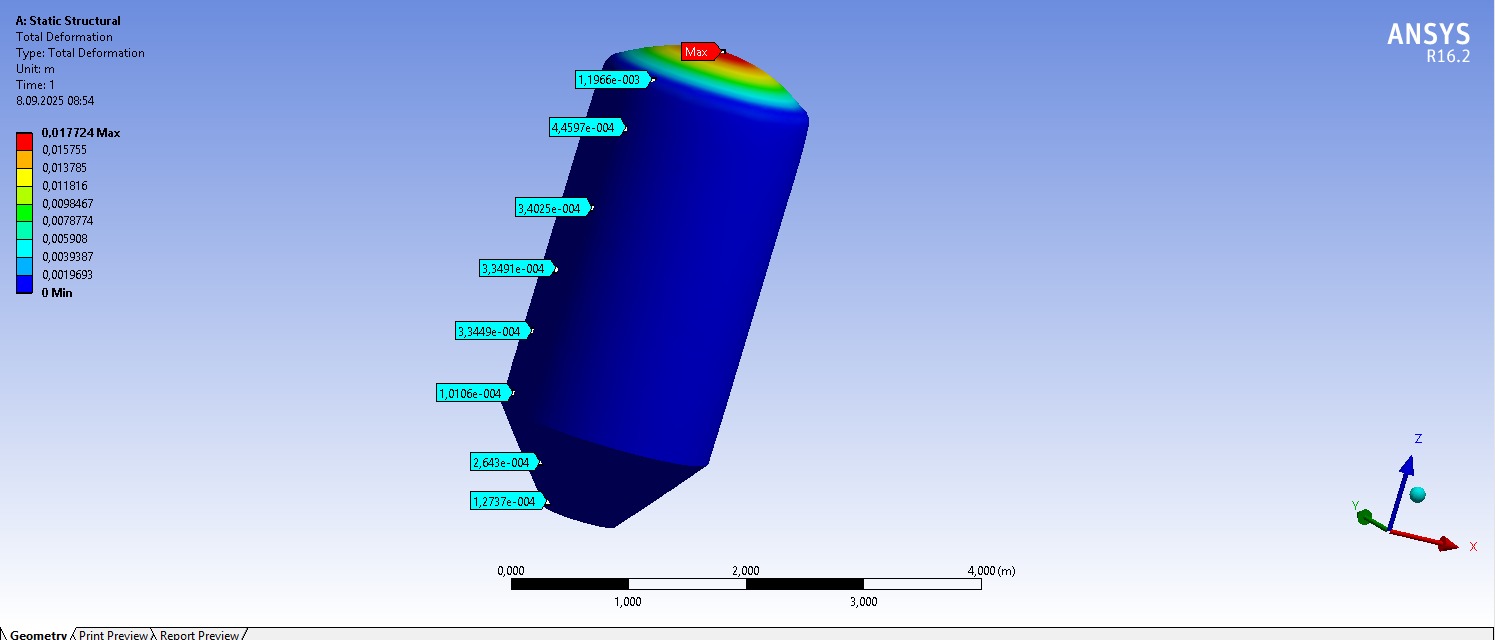Select probe label 4,4597e-004
The width and height of the screenshot is (1495, 640).
point(584,127)
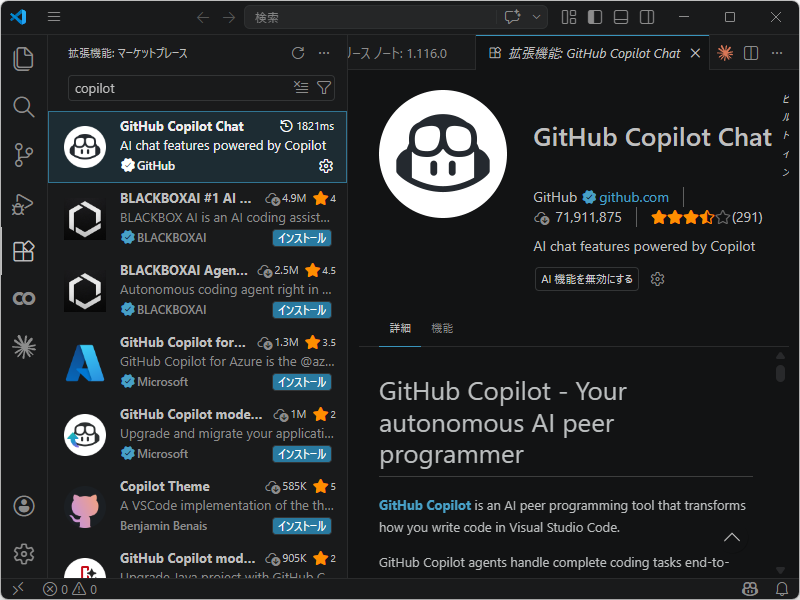Open the Source Control view
The width and height of the screenshot is (800, 600).
point(23,155)
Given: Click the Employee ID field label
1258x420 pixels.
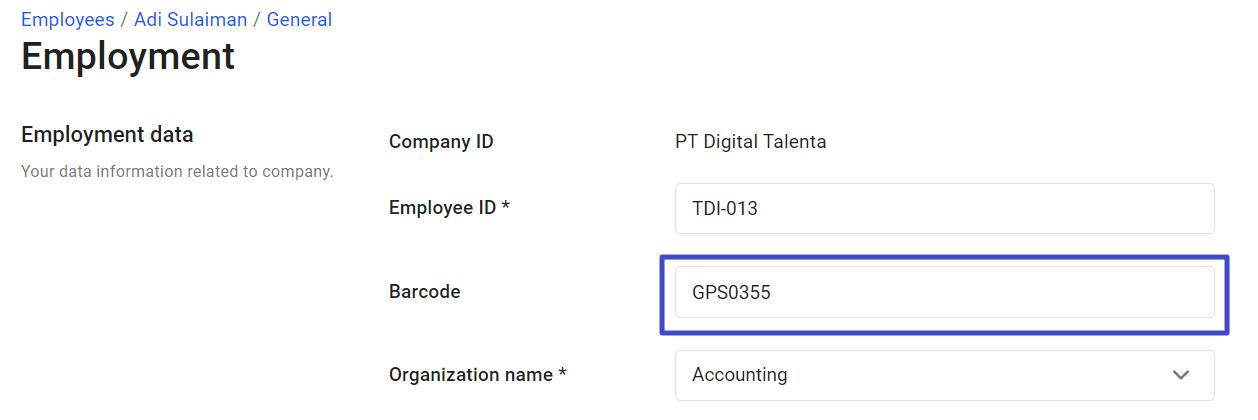Looking at the screenshot, I should click(443, 208).
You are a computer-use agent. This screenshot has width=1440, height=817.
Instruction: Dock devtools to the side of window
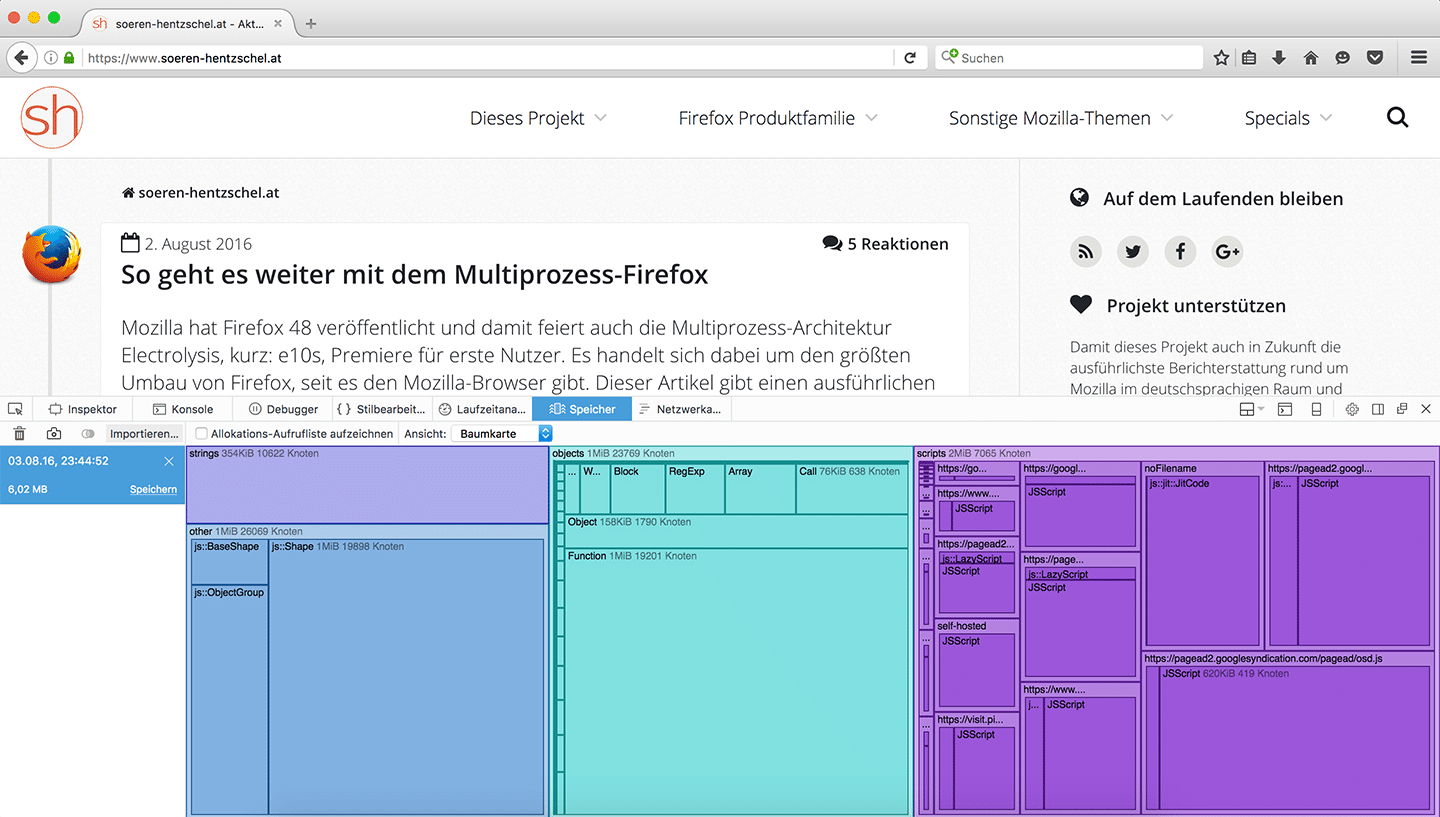point(1378,409)
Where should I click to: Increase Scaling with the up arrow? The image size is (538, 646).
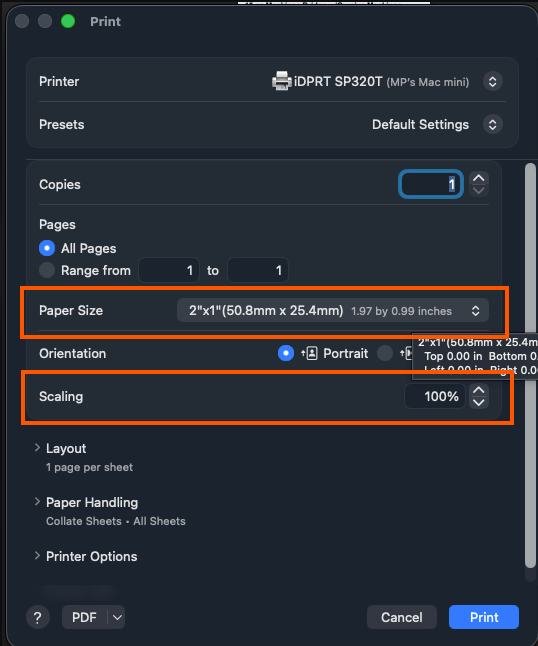[479, 390]
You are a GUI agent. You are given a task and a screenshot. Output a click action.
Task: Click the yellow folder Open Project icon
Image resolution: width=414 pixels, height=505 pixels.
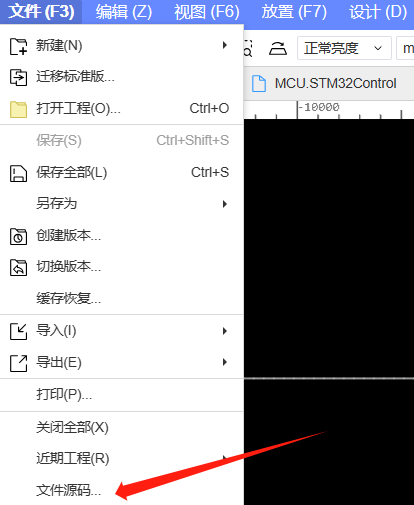coord(18,109)
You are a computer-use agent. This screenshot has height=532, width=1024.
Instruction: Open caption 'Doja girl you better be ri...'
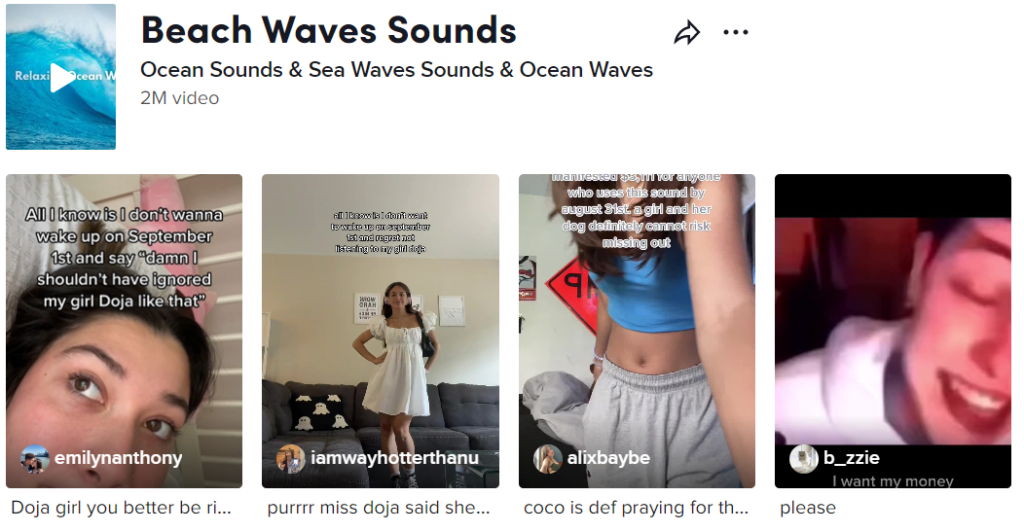pos(121,508)
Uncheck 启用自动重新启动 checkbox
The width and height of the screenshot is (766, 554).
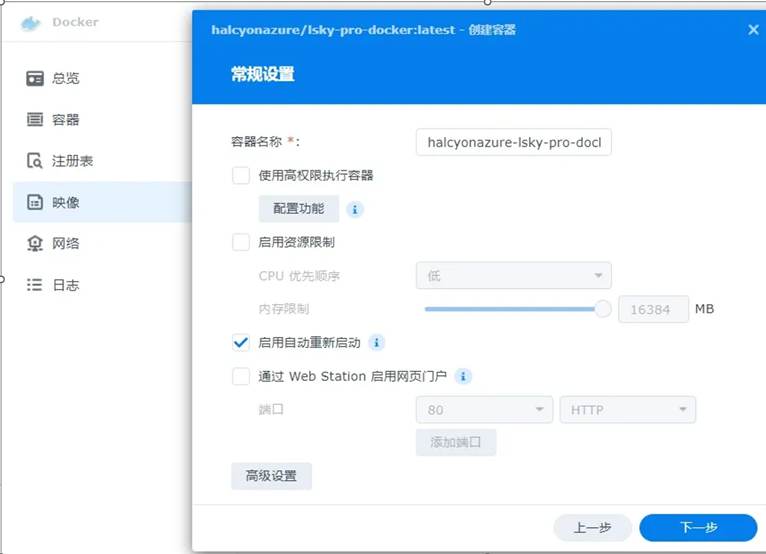tap(241, 343)
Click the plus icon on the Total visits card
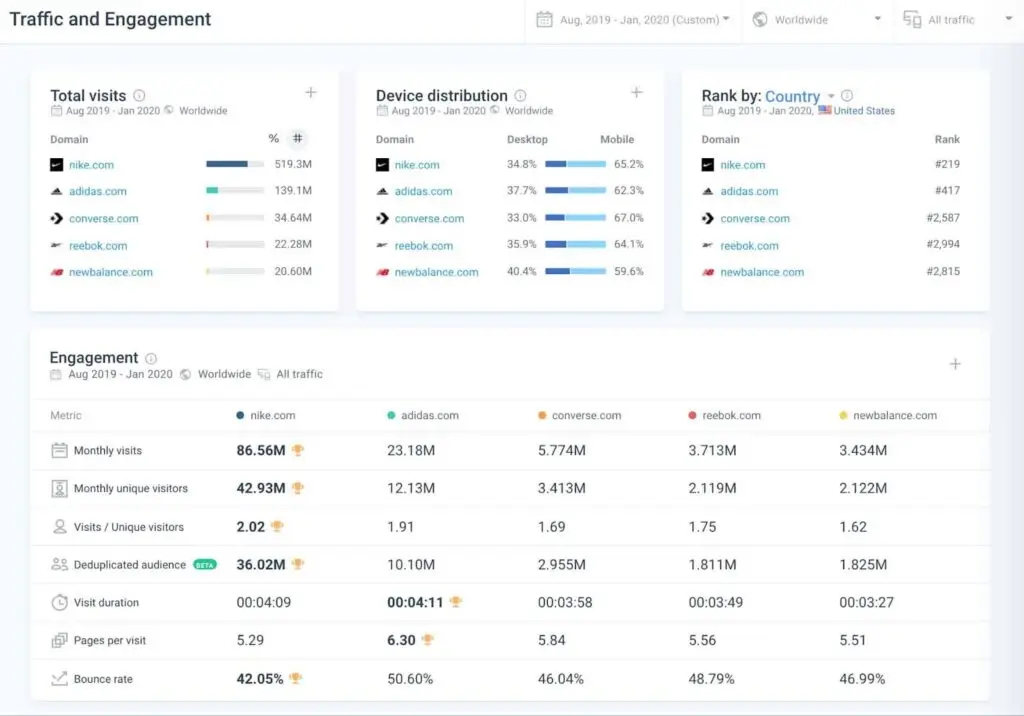Viewport: 1024px width, 716px height. click(x=311, y=92)
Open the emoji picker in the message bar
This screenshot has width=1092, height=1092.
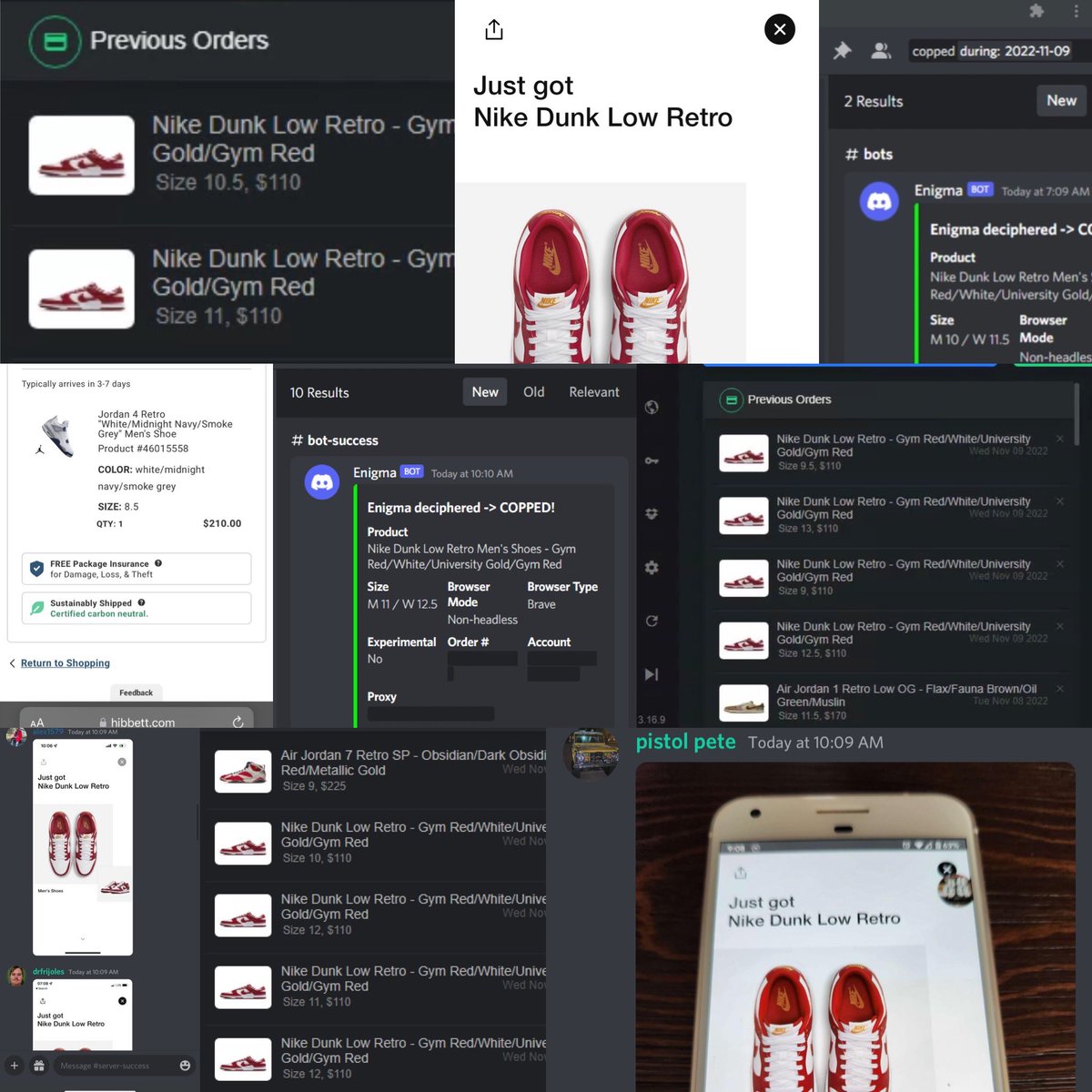pyautogui.click(x=187, y=1065)
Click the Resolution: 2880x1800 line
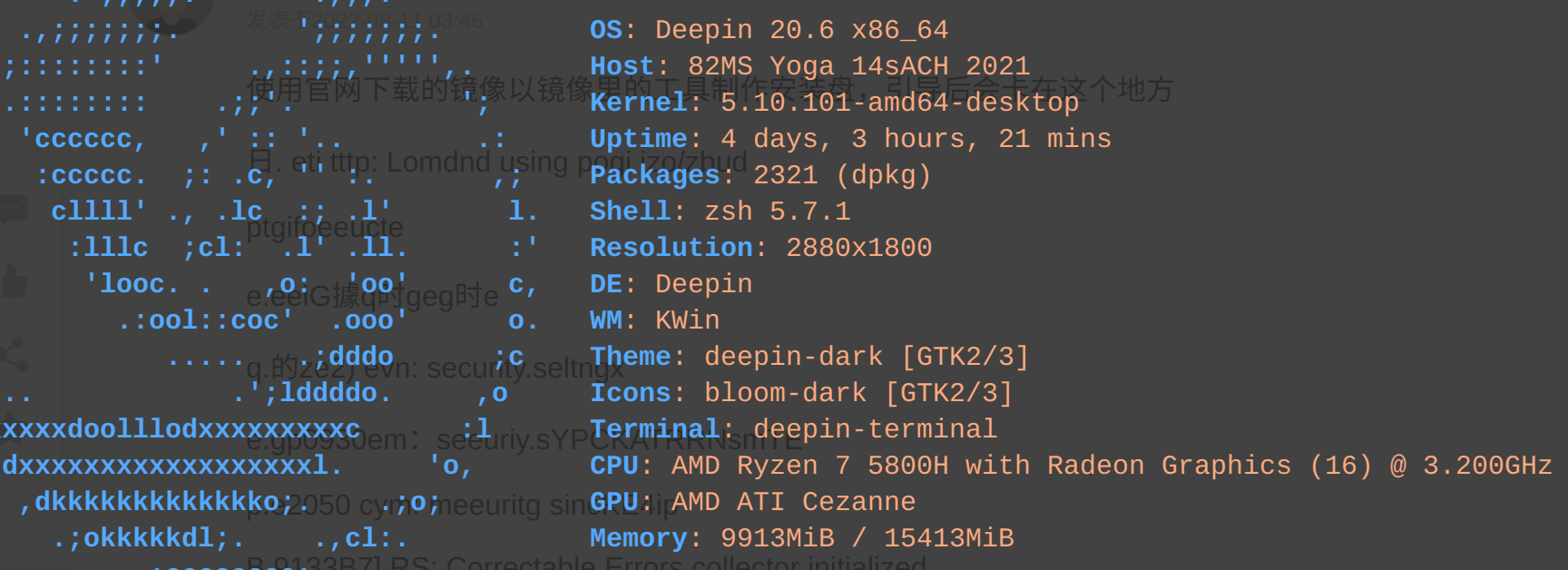 click(760, 248)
┄┄┄┄┄┄┄┄┄┄
**Exercise brief**
Your whole answer should be one number, the count of lines in the records that hold "agent".

**Task output**
3